(Records of screen-element locations)

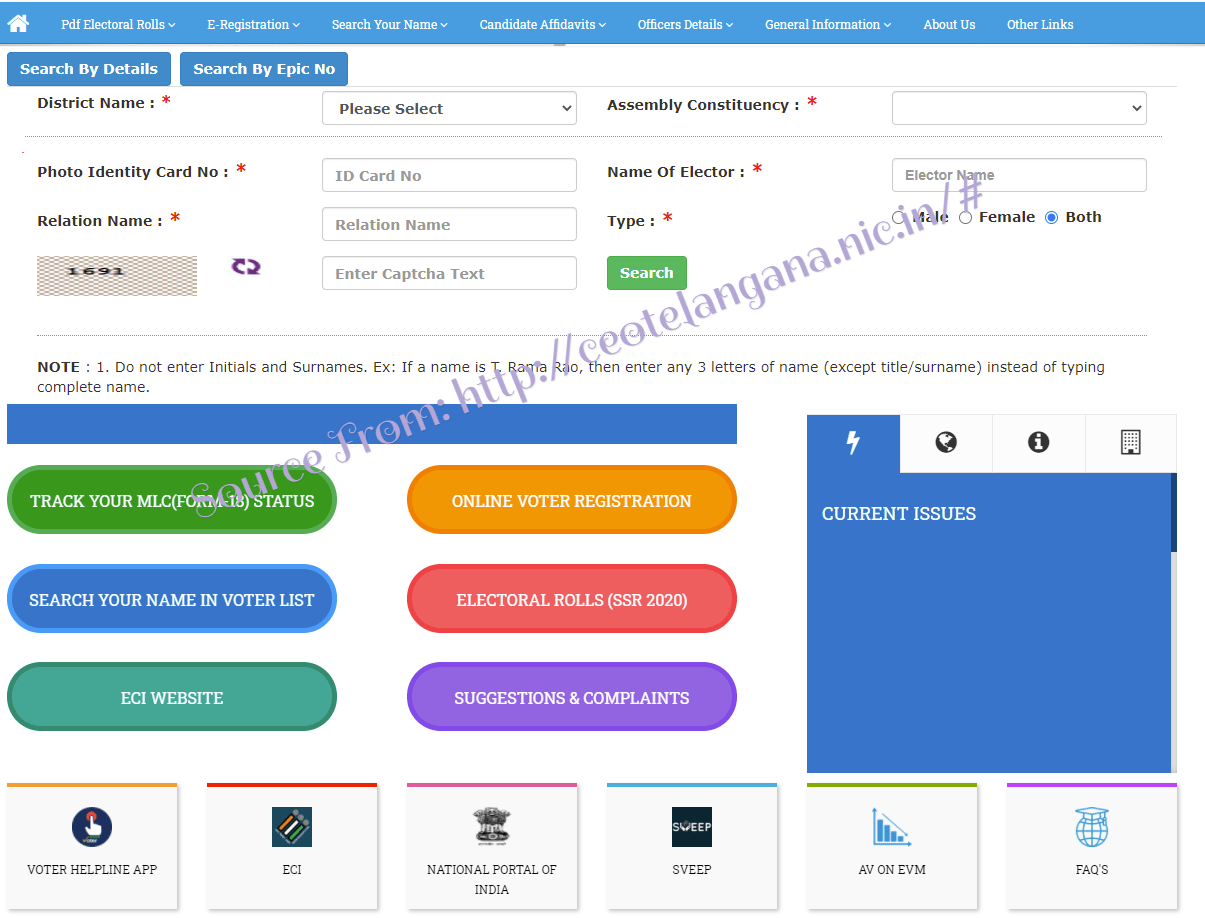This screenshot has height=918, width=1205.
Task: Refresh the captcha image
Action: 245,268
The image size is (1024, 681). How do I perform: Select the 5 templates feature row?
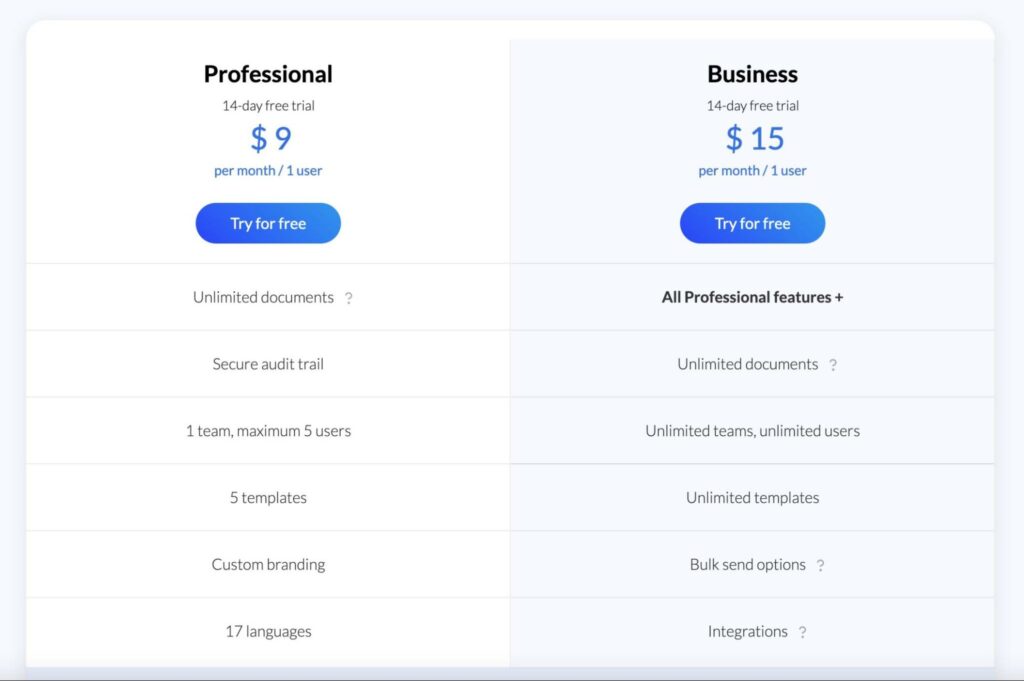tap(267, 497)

## Work to complete
Please recast the records, from the line containing "The image size" through the end of the records, as a numbered list with blank lines omitted. Leave the pictures out.

## Final result
1. The image size is (1024, 681). How do I perform: Select the 5 templates feature row?
2. tap(267, 497)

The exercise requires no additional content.